## start PAGE EXTRACT

Efficient population of array from text file

carlr · June 27, 2012, 4:25pm

Hi,

I am trying to populate an array with data from a text file. I have a working method using awk but it is too slow and inefficent. See below.

The text file has 70,000 lines. As awk is a line editor it reads each line of the file until it gets to the required line and then processes it. Then for the next loop it starts at the first line and then reads each line of the file until it gets to the required line and then processes it. This is very inefficent when you get towards the bottom of a large file.

A want to efficently write the 70,000 lines of a text file into an array where the each line of the file contains 5 numbers and is comma seperated. The array index should be equal to the first number. The value of the array for each index can be equal to either the whole line or the last four numbers of the line.

The method does not have to use awk, so long as it is a bash script.
I can't figure out how to use awk to read the data to the array as it reads through the file on the first read through.

for ((i=1; i<=70000; i++)) do                        
  line_num=$i
  ARRAY_3D_ELSET[$i]=$(awk -F, -v var="$line_num" 'NR==var {print $0}' 3D_ELSET.tmp)     
done

Chubler_XL · June 27, 2012, 5:13pm

How about this

eval ARRAY_3D_ELSET=( $(awk -F, '{print "["$1"]=\""$0"\" "}' 3D_ELSET.tmp) )

carlr · June 27, 2012, 7:37pm

Thanks the above works very nicley. But i now have another issue.

I need to efficiently scan through a text file of 70,000 lines and populate an array. This time it is more complex. Each line has 5 numbers, and is comma separated; EL_Num, Node_A, Node_B, Node_C, Node_D. The values for these are all integers.

I want to populate the array with the index equal to the Node number, and the string equal to all the El_num which contain that node.

For example given the below lines out of the file:

EL_Num, Node_A, Node_B, Node_C, Node_D
      5414,      5249,      5018,      5217,      5113
      5415,      5018,       5035,      5300,      5201
      5416,      5345,      5013,      5018,        5245

It can be seen that all el_num contain node 5018.

Therefore ARRAY[5108] should equal 5014, 5015, 5016.

Like wise ARRAY[5249] should equal 5014

I have a method below but it is very slow, how can this be done efficiently?

Last_line_3D=$(awk -F, 'END {print NR}' 3D_ELSET.tmp)    
Num_Fields=$(awk -F, 'NR==1 {print NF}' 3D_ELSET.tmp)


for ((i=1; i<=$Last_line_3D; i++)) do            
for ((j=2; j<=$Num_Fields; j++)) do

EL_num=$(awk -F, -v variable="$i" 'NR==variable {print $1}' 3D_ELSETTEST.tmp)
ND_num=$(awk -F, -v vari="$i" -v field="$j" 'NR==vari {print $field}' 3D_ELSETTEST.tmp)


Orig_string=${ARRAY[ND_num]}                # Set variable as original string in array

unset ARRAY[ND_num]                            # Remove current string in the array

New_string="$Orig_string $EL_num"            # Set variable as original string in array plus the new element number

ARRAY[ND_num]=$New_string                    # Place the new string into the array

done
done

Chubler_XL · June 27, 2012, 9:44pm

Try:

eval ARRAY=( $(awk -F, '{for(i=2;i<=NF;i++)v[$i]=(($i in v)?v[$i]" ":"")$1}
             END { for(i in v) print "["i"]=\""v"\""}' 3D_ELSET.tmp) )

## end PAGE EXTRACT
## start DATASET

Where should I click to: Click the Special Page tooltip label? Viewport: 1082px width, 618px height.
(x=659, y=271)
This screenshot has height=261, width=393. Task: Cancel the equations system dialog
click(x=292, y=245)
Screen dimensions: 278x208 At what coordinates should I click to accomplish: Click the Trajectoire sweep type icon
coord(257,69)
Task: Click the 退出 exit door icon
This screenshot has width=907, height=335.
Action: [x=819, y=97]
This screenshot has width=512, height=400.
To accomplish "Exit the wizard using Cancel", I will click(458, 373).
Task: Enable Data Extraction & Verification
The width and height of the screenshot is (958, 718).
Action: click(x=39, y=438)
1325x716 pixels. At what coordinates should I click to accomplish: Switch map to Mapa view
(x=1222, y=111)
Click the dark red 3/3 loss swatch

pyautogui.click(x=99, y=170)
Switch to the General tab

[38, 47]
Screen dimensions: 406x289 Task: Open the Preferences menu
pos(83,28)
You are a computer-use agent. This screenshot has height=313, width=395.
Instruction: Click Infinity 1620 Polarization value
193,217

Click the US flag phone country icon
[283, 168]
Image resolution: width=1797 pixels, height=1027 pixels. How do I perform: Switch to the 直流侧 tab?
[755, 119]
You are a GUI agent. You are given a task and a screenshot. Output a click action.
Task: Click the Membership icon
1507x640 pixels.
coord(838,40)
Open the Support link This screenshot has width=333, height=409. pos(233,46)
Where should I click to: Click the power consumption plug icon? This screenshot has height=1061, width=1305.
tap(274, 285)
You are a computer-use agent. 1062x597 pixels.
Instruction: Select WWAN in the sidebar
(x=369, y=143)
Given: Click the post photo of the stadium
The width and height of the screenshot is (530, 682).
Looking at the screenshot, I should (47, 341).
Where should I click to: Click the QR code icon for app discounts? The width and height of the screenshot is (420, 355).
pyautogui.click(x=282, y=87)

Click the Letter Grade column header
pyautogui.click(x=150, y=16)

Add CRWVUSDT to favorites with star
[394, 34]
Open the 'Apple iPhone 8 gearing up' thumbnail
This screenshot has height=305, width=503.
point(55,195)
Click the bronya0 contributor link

## end DATASET

EXERCISE DESCRIPTION:
Please answer these questions about the awk forum thread above:
1. How many lines does the text file contain?
2. What kind of script does the method have to be?
3. Which user posted the replies that begin with "eval"?

TASK OUTPUT:
1. 70,000
2. A bash script
3. Chubler_XL